Never attribute to technology that which is explained by the failure of people

#cloud Whether it’s Hanlon or Occam or MacVittie, the razor often cuts both ways.

I am certainly not one to ignore the issue of complexity in architecture nor do I dismiss lightly the risk introduced by cloud computing through increased complexity. But I am one who will point out absurdity when I see it, and especially when that risk is unfairly attributed to technology.

Certainly the complexity introduced by attempts to integrate disparate environments, computing models, and networks will give rise to new challenges and introduce new risk. But we need to carefully consider whether the risk we discover is attributable to the technology or to simple failure by those implementing it.

Almost all of the concepts and architectures being “discovered” in conjunction with cloud computing are far from original. They are adaptations, evolutions, and maturation of existing technology and architectures. Thus, it is almost always the case that when a “risk” of cloud computing is discovered it is not peculiar to cloud computing at all, and thus likely has it roots in implementation not the technology. This is not to say there aren’t new challenges or risks associated with cloud computing, there are and will be cloud-specific risks that must be addressed (IP Identity Theft was heretofore unknown before the advent of cloud computing). But let’s not make mountains out of molehills by failing to recognize those “new” risks that actually aren’t “new” at all, but rather are simply being recognized by a wider audience due to the abundance of interest in cloud computing models.

For example, I found this article particularly apocalyptic with respect to cloud and complexity on the surface. Digging into the “simple scenario”, however, revealed that the meltdown referenced was nothing new, and certainly wasn’t a technological problem – it was another instance of lack of control, of governance, of oversight, and of communication. The risk is being attributed to technology, but is more than adequately explained by the failure of people.

The Hidden Risk of a Meltdown in the Cloud

Ford identifies a number of different possibilities.

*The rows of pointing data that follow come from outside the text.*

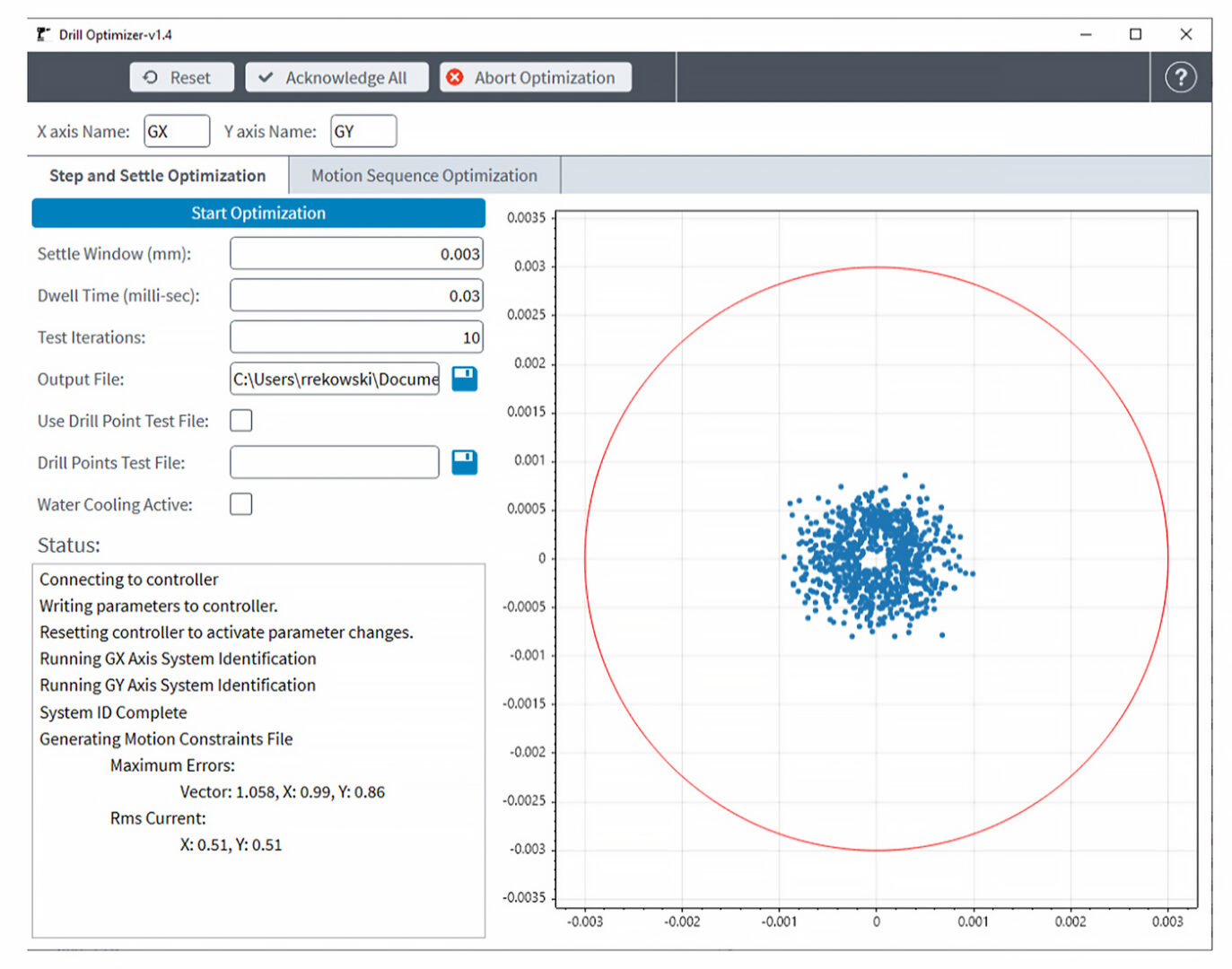Select the Test Iterations field

tap(356, 336)
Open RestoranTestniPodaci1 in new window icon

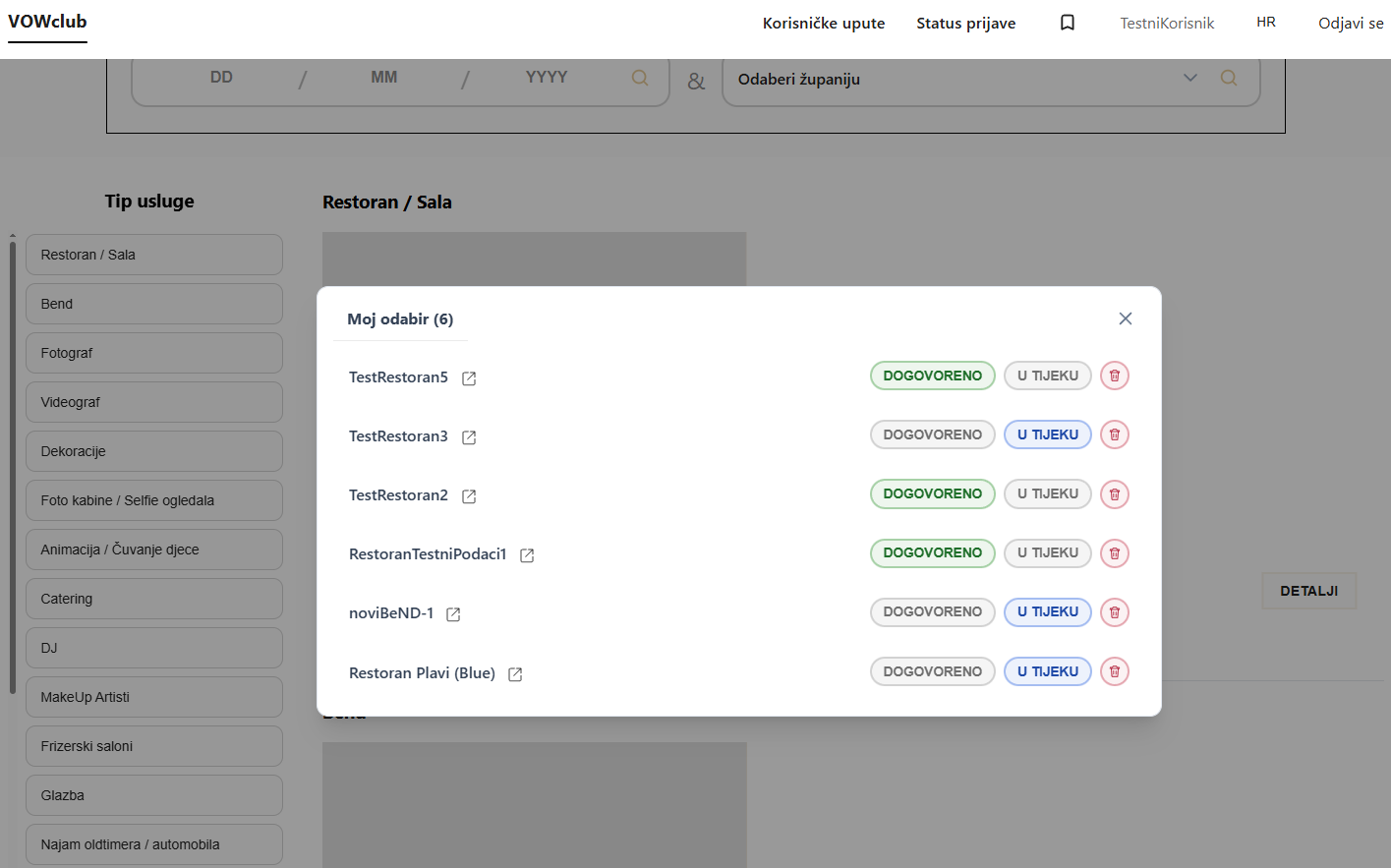tap(527, 555)
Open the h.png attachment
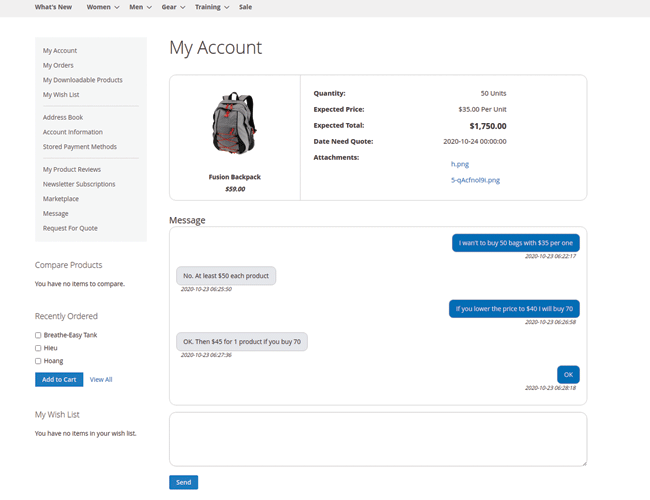The image size is (650, 500). pyautogui.click(x=460, y=163)
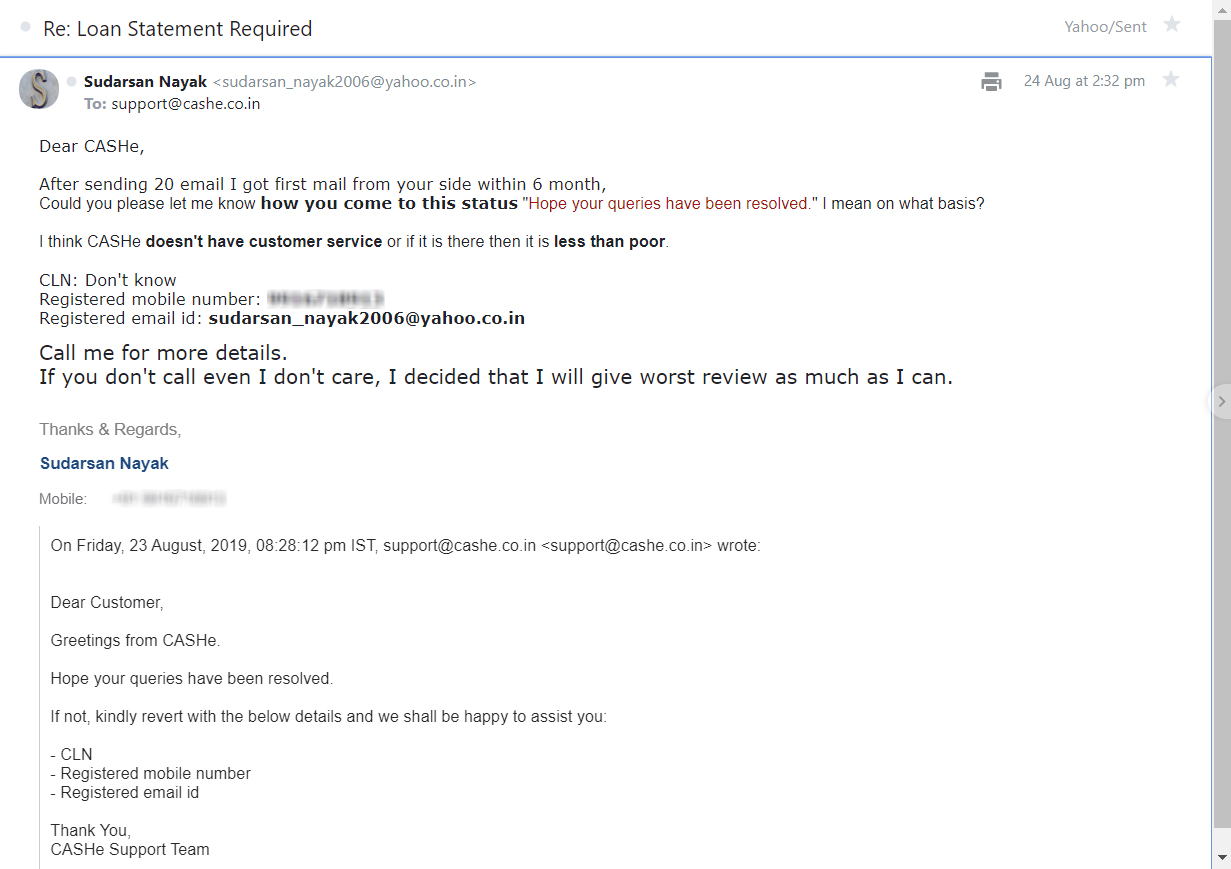The image size is (1231, 869).
Task: Click the blurred number after "Mobile:"
Action: [x=169, y=498]
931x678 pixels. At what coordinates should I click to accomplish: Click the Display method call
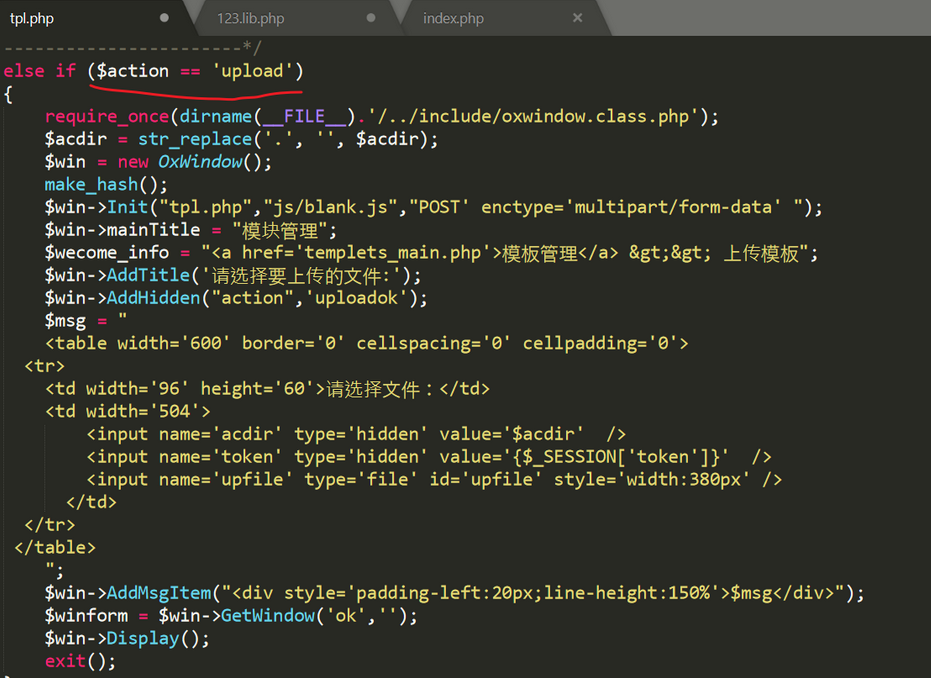(x=142, y=637)
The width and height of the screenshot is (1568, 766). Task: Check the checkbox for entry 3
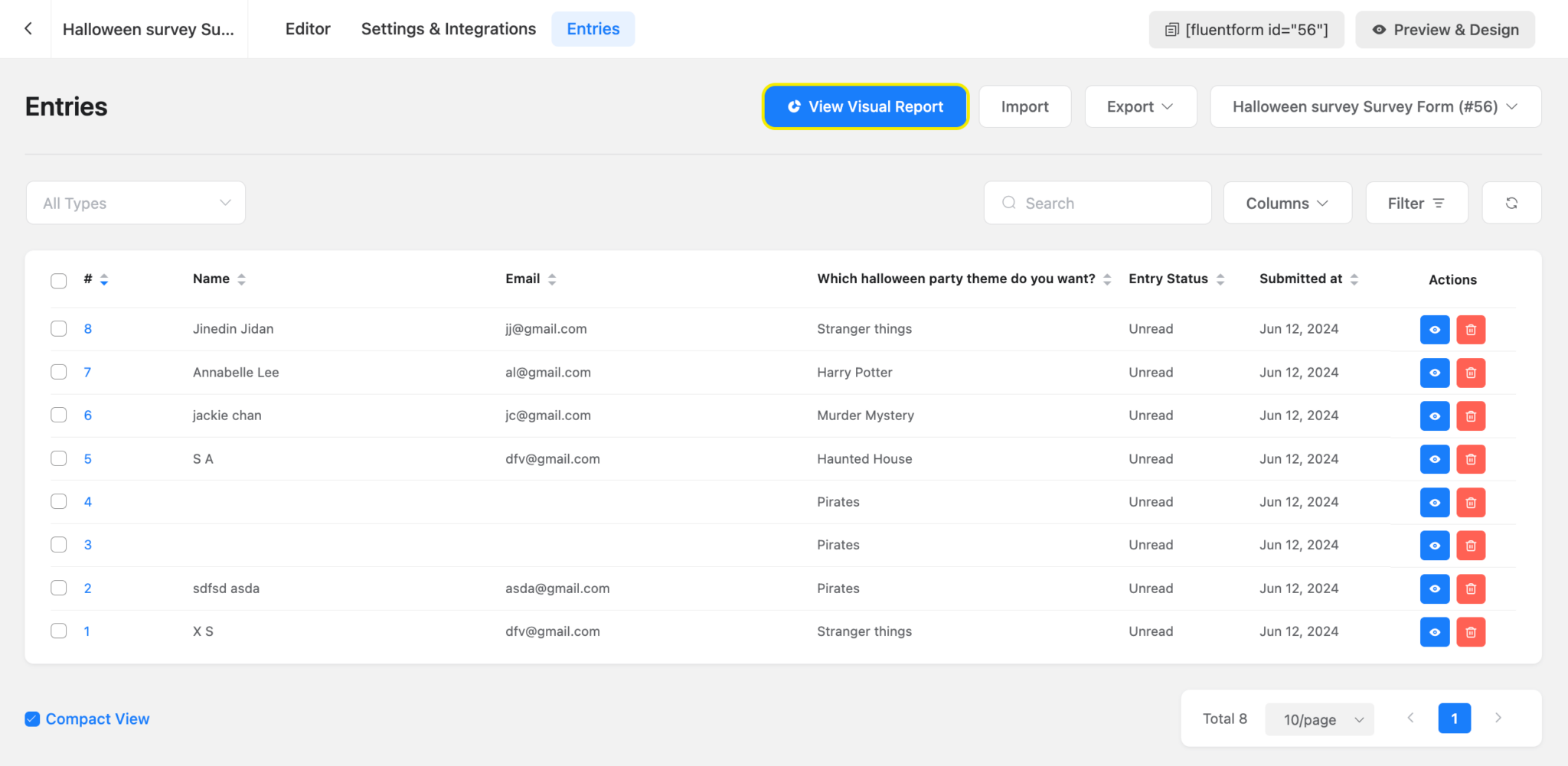pyautogui.click(x=58, y=545)
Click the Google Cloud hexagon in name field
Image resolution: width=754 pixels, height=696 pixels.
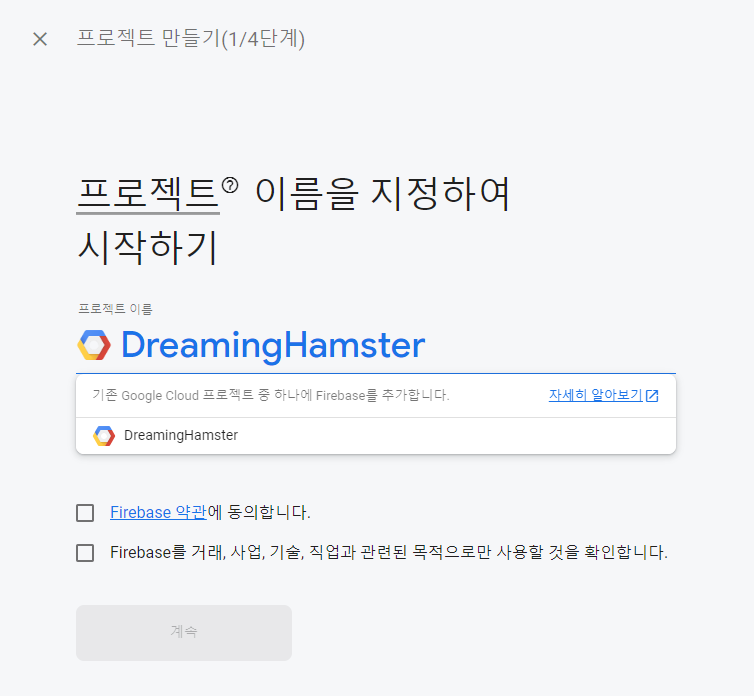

One example involves an application provider who bases its services in the cloud, such as a cloud -based advertising service.

He imagines a simple scenario in which the cloud operator distributes the service between two virtual servers, using a power balancing program to switch the load from one server to the other as conditions demand.

However, the application provider may also have a load balancing program that distributes the customer load.

Now Ford imagines the scenario in which both load balancing programs operate with the same refresh period, say once a minute. When these periods coincide, the control loops start sending the load back and forth between the virtual servers in a positive feedback loop.

Could this happen? Yes. But consider for a moment how it could happen. I see three obvious possibilities:

IT has completely abdicated its responsibility to governing foundational infrastructure services like load balancing and allowed the business or developers to run amokwithout regard for existing services.
IT has failed to communicate its overarching strategy and architecture with respect to high-availability and scale in inter-cloud scenarios to the rest of the IT organization, i.e. IT has failed to maintain control (governance) over infrastructure services.
The left hand of IT and the right hand of IT have been severed from the body of IT and geographically separated with no means to communicate. Furthermore, each hand of IT wholeheartedly believes that the other is incompetent and will fail to properly architect for high-availability and scalability, thus requiring each hand to implement such services as required to achieve high-availability.

While the third possibility might make a better “made for SyFy tech-horror” flick, the reality is likely somewhere between 1 and 2. This particular scenario, and likely others, is not peculiar to cloud. The same lack of oversight in a traditional architecture could lead to the same catastrophic cascade described by Ford in the aforementioned article.

Given a load balancing service in the application delivery tier, and a cluster controller in the application infrastructure tier, the same cascading feedback loop could occur, causing a meltdown and inevitably downtime for the application in question.

Astute observers will conclude that an IT organization in which both a load balancing service and a cluster controller are used to scale the same application has bigger problems than duplicated services and a failed application.

This is not a failure of technology, nor is it caused by excessive complexity or lack of transparency within cloud computing environments.

It’s a failure to communicate, to control, to oversee the technical implementation of business requirements through architecture.

That’s a likely conclusion before we even start considering an inter-cloud model with two completely separate cloud providers sharing access to virtual servers deployed in one or the other – maybe both? Still, the same analysis applies – such an architecture would require willful configuration and knowledge of how to integrate the environments. Which ultimately means a failure on the part of people to communicate.

THE REAL PROBLEM

The real issue here is failure to oversee – control – the integration and use of cloud computing resources by the business and IT. There needs to be a roadmap that clearly articulates what services should be used and in what environments. There needs to be an understanding of who is responsible for what services, where they connect, with whom they share information, and by whom they will (and can be) accessed.

Maybe I’m just growing jaded – but we’ve seen this lack of roadmap and oversight before. Remember SOA? It ultimately failed to achieve the benefits promised not because the technology failed, but because the implementations were generally poorly architected and governed. A lack of oversight and planning meant duplicated services that undermined the success promised by pundits.

The same path lies ahead with cloud. Failure to plan and architect and clearly articulate proper usage and deployment of services will undoubtedly end with the same disillusioned dismissal of cloud as yet another over-hyped technology.

Like SOA, the reality of cloud is that you should never attribute to technology that which is explained by the failure of people.